• [Task item]
The line containing "You are a GUI" and each line after it, through the final line of the data, are to be retyped exactly, with pictures left out.

====== Given records

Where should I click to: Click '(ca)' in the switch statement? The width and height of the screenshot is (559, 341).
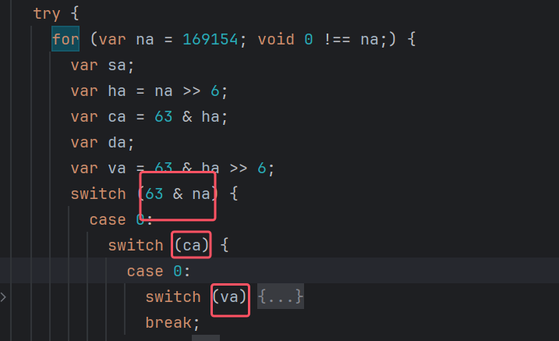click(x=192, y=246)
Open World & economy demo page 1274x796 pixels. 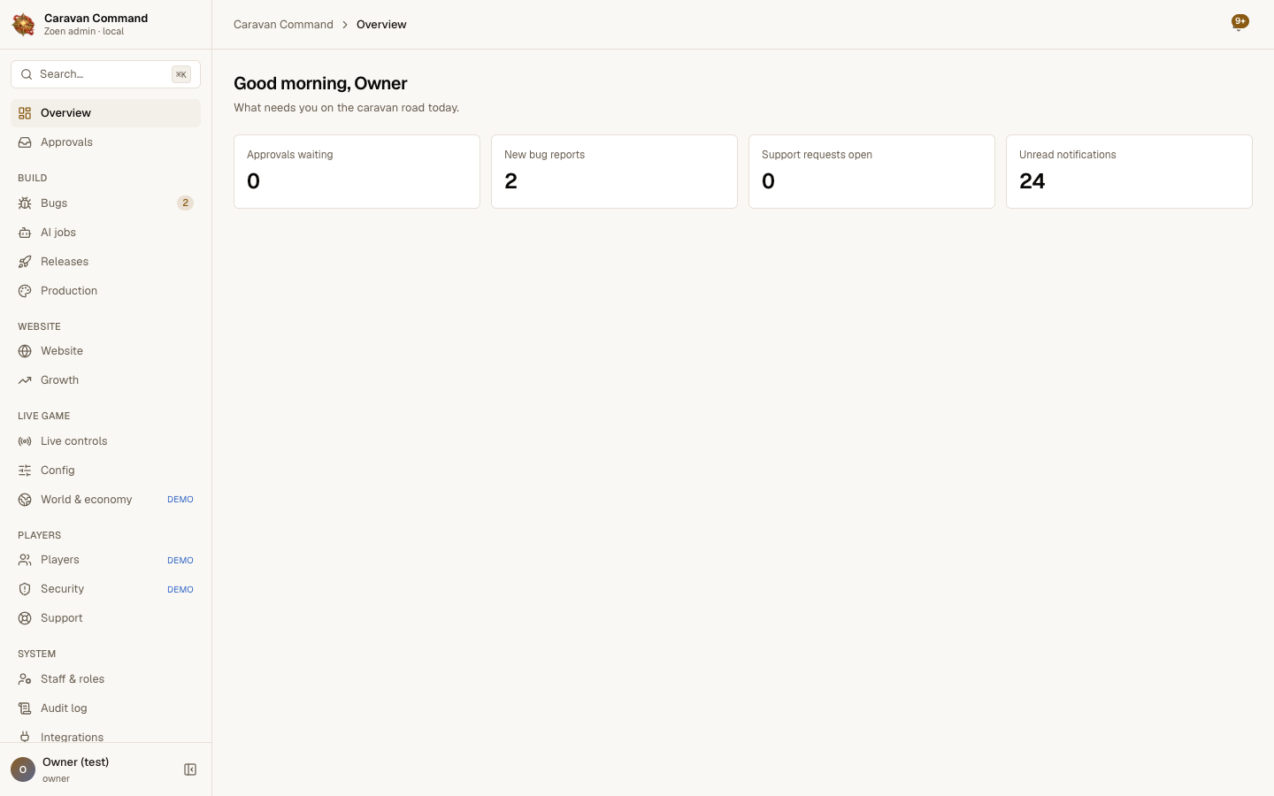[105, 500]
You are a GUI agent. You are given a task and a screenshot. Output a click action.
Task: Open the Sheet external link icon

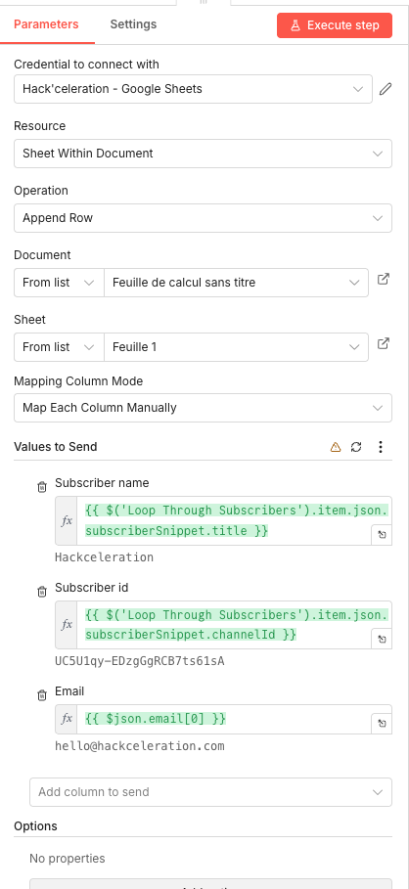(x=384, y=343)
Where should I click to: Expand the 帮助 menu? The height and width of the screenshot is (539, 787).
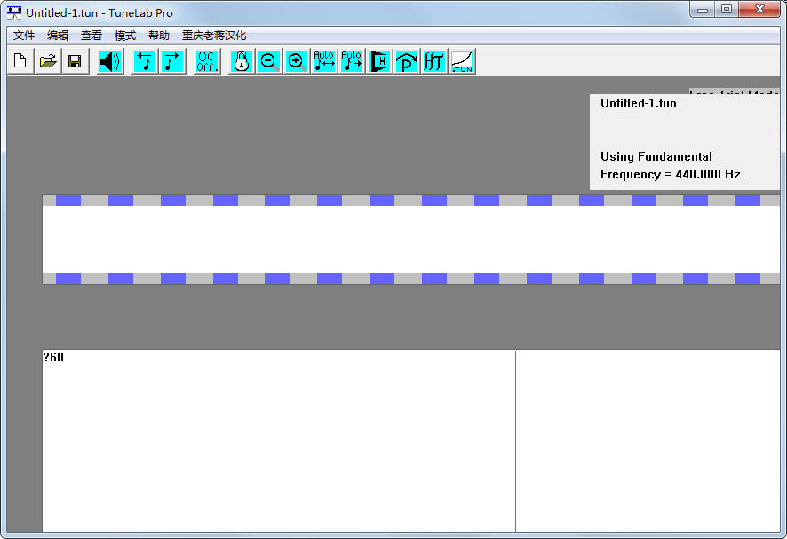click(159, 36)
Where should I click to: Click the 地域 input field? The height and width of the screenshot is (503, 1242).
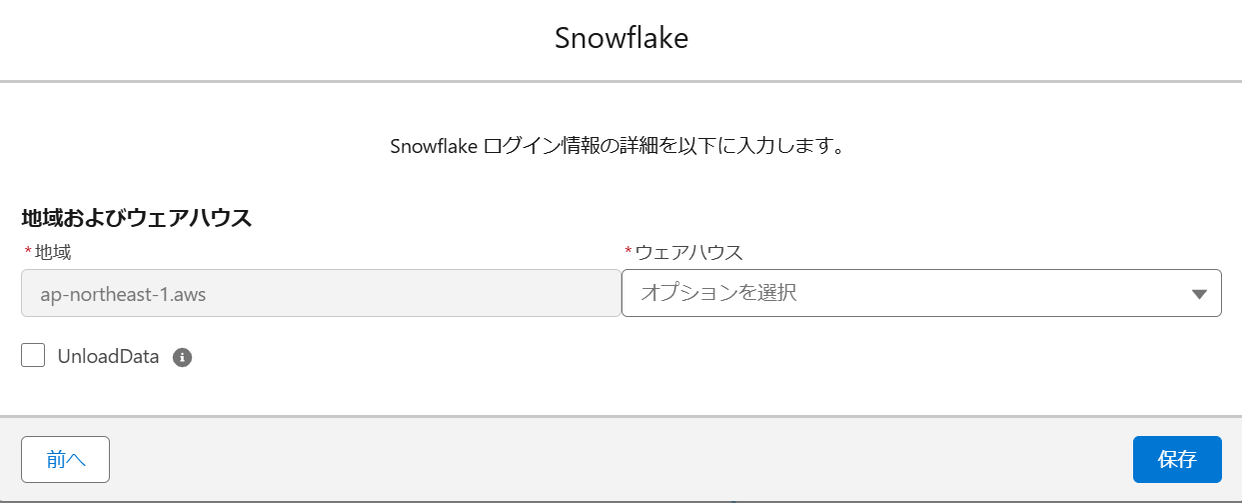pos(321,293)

============

• [Answer space]
You are a GUI agent. You are given a task and a screenshot. Output a click action.
Task: Open the Sheet external link icon

(x=384, y=343)
Where should I click to: Expand the 帮助 menu? The height and width of the screenshot is (539, 787).
click(159, 36)
Where should I click to: Click the 地域 input field? The height and width of the screenshot is (503, 1242).
pos(321,293)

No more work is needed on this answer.